While diving off Key Largo, I saw a 16-18ft boat with the helm way up front and a large space in the back and fell in love and have looked for something similar for months. In comes the 1960 Longhorn El Dorado on CL and I just picked it up but it needs alot of work. I have a couple questions and will post pictures along the way. I have read alot but also want to make sure on some points.

1. When I picked it up there was rainwater in it but I didn't see any leaks from the bottom. While cleaning out the water and grime I see silicon on top of many rivets inside the hull. Not sure if there was a problem or if it's preemptive. What's the best way to find any leaking rivets, and best way to resolve them? I've had good luck with 3M 4200 on my Invader but not sure about sealing rivets with it?

2. The max hp rating for the boat is 80hp, which I believe was the biggest outboard manufactured in 1960. I'd like to put a newer 115hp 4-stroke on it and feel like I need to brace the transom. Everything I read says you can't beef up the transom using fiberglass on aluminum. What's the best way to go about it without a welder? And if a welder is required, what's an economical option to buy one that'd work great on aluminum boats?

3. I read to not use plywood as a deck in an aluminum boat, and also read that planks with a 1/8" - 1/4" gap inbetween is fine in aluminum boats. I like it also because I can see any water underneath and spray freshwater down there. Is there a recommended wood/prep for this? Or in saltwater is it best to seal off the deck completely, even though I feel a leaking rivet would allow salterwater in anyways and I wouldn't be able to spray it down. We will 100% trailer to the marina.

I'm trying to build a functional fishing/lobster machine. Will paint it nice but won't restore it to 1960 original so I don't want to spend a fortune on it. I really appreciate your time and advice!

In my experience I have found that people will smear goop on rivets without taking the time to find where the actual leaks are. Put water in the boat and get underneath and watch for drips. Mark them with a sharpie. I like to rebuck offending rivets before using any sealant. I have had good luck using JB Weld Steel Stik. Clean the aluminum bare before using.
As for the welding, leave that to the pros. As a welder, I recommend taking it to a local shop and having it braced up right.
Cool looking boat. Good luck on the project!
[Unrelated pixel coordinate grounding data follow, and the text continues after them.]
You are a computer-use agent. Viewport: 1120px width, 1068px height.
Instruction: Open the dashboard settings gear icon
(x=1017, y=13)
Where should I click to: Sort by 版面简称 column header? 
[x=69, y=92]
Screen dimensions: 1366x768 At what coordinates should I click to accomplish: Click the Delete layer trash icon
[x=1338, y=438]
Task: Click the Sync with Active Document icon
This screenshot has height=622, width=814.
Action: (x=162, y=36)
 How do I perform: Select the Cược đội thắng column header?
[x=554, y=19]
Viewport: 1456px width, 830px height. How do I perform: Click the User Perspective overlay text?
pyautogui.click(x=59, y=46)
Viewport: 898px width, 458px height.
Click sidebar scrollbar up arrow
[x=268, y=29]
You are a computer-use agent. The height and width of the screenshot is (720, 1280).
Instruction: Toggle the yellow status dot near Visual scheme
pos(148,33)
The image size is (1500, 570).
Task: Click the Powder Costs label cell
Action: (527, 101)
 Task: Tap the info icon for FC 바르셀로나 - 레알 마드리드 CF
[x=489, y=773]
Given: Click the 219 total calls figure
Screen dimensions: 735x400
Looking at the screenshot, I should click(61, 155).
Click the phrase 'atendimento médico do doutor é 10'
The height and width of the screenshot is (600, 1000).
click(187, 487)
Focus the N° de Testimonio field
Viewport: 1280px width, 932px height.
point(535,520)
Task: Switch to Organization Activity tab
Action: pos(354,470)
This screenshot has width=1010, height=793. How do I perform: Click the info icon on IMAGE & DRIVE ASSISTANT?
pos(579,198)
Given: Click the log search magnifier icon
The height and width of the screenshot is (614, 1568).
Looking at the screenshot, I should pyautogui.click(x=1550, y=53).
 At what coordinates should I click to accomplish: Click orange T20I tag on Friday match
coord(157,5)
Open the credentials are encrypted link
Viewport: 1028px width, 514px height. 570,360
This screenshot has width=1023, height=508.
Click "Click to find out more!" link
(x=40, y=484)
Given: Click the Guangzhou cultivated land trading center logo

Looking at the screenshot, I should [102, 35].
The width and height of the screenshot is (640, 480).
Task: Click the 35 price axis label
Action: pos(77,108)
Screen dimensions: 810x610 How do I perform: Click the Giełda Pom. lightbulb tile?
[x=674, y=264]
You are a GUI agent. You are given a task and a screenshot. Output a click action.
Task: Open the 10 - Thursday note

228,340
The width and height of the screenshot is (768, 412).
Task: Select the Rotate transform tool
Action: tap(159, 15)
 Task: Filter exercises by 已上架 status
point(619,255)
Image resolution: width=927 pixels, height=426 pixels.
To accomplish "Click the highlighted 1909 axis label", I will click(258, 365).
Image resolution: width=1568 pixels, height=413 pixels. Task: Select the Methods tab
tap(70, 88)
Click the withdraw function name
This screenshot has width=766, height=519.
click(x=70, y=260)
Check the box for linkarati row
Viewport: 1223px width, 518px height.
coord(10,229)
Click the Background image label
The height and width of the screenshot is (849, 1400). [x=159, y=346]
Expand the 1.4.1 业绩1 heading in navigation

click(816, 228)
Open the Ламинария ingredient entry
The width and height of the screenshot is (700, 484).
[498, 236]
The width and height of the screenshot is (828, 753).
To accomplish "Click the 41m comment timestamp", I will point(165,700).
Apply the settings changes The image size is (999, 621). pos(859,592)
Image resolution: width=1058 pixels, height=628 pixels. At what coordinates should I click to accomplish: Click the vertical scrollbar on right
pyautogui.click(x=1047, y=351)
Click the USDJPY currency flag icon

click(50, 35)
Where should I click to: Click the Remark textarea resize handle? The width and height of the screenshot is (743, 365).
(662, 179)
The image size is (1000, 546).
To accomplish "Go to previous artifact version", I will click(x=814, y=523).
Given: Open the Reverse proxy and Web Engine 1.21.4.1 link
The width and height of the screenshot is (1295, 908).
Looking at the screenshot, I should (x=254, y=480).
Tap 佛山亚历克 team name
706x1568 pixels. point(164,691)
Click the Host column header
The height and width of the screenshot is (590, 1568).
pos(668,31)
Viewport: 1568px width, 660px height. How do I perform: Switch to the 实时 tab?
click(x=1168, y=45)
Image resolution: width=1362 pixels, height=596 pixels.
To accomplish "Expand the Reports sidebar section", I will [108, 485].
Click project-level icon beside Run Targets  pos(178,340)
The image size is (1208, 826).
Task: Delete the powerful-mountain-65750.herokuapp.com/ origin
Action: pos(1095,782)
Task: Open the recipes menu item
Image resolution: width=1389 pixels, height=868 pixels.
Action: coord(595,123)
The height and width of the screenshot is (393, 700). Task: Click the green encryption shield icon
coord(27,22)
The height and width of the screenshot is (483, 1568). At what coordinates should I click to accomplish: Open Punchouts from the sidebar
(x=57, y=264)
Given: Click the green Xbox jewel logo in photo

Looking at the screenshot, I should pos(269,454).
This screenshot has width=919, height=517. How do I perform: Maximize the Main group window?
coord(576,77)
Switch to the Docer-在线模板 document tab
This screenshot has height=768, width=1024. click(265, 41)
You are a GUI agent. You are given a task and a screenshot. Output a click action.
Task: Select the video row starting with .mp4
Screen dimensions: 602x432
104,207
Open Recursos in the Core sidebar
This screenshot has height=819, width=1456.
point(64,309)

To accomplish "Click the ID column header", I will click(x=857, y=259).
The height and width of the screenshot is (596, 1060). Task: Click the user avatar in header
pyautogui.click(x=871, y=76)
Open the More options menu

Sent from my CLT-L04 using Tapatalk

Thanks for the reply, I will clean the silicon off every rivet and fill it up with water and check for leaks. Y'all have to try sitting at the helm of this boat! I imagine it feels like being in the cockpit of an airplane. I'm sure my back won't appreciate it when it's choppy but it's absolutely amazing.

As for the welding, how much do you think a job like this is? I generally try to buy tools I can reuse and learn the new skill as opposed to paying for a one-time job but welding may have a steep learning curve. Always wanted to buy one though. Do you think the cheap few hundred dollar TIG welders on Amazon are good enough to practice with then use on a small job like this?
You need AC to Tig aluminum. Those welders run a little more expensive than a straight DC welder. Yeah there are some cheap ones and they may work great and last forever or they may crap out with no recourse or parts availability. Any ac Tig will weld a boat so it's your choice.
115 might be a lot of motor for that boat.

Sent from my CLT-L04 using Tapatalk

Thanks! What is the general consensus on sealing the deck for aluminum boats? There's 3 limber holes per rib. I'm thinking I should seal a plywood deck everywhere so saltwater cannot drip underdeck, but about the aft rib?

If we return from diving dripping in saltwater, and saltwater drips into the bilge, then a wave drops our bow down, saltwater would enter below deck through the aft limber holes. I won't successfully be able to hose under the deck with fresh water, so is it best to also cork/seal the 3 aft limber holes while boat is in use?